◆ AVAILABLE RECORDS:
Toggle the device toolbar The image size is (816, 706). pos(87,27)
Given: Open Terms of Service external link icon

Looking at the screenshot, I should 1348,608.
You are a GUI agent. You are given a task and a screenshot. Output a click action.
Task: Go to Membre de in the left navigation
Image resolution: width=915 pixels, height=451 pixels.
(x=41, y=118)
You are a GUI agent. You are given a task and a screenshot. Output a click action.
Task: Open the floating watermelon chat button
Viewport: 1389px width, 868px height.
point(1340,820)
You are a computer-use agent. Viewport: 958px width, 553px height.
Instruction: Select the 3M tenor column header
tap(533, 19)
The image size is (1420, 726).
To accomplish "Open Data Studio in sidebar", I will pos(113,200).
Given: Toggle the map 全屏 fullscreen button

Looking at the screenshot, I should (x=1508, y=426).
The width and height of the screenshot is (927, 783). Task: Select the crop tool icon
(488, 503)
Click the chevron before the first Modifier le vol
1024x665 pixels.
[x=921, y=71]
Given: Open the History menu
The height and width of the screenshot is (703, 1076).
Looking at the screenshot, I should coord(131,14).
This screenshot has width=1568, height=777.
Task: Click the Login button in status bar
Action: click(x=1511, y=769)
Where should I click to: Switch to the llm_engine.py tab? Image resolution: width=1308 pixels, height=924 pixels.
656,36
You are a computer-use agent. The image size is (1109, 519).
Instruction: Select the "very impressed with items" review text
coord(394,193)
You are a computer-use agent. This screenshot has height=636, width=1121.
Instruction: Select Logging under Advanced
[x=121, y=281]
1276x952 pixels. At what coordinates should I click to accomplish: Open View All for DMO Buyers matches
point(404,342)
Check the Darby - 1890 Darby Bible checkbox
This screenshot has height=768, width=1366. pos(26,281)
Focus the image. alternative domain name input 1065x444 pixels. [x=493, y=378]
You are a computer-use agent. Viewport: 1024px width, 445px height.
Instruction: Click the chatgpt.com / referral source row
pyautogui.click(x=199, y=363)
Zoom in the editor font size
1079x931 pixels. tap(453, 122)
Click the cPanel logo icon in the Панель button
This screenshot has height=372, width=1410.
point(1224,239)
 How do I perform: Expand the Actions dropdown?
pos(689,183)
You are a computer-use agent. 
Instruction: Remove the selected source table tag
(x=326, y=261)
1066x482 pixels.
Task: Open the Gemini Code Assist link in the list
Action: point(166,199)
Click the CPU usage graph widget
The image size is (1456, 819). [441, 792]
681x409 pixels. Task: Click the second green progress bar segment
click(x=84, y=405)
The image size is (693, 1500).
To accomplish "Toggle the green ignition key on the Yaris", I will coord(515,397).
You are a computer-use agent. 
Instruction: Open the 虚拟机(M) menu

◆ WHAT IS BEING ASKED: Please pull out each line from the rows above that contains the word "agent", and copy it in full.

◆ TASK OUTPUT:
You are a GUI agent. You are given a task and a screenshot. Output a click action.
You are a GUI agent. You are given a task and a screenshot. Output a click action.
You are a computer-use agent. Viewport: 958px width, 553px height.
You are a computer-use agent. The image size is (1109, 519).
You are a computer-use agent. This screenshot has height=636, width=1121.
You are a computer-use agent. Viewport: 1024px width, 445px height.
You are a computer-use agent. 
You are a computer-use agent. 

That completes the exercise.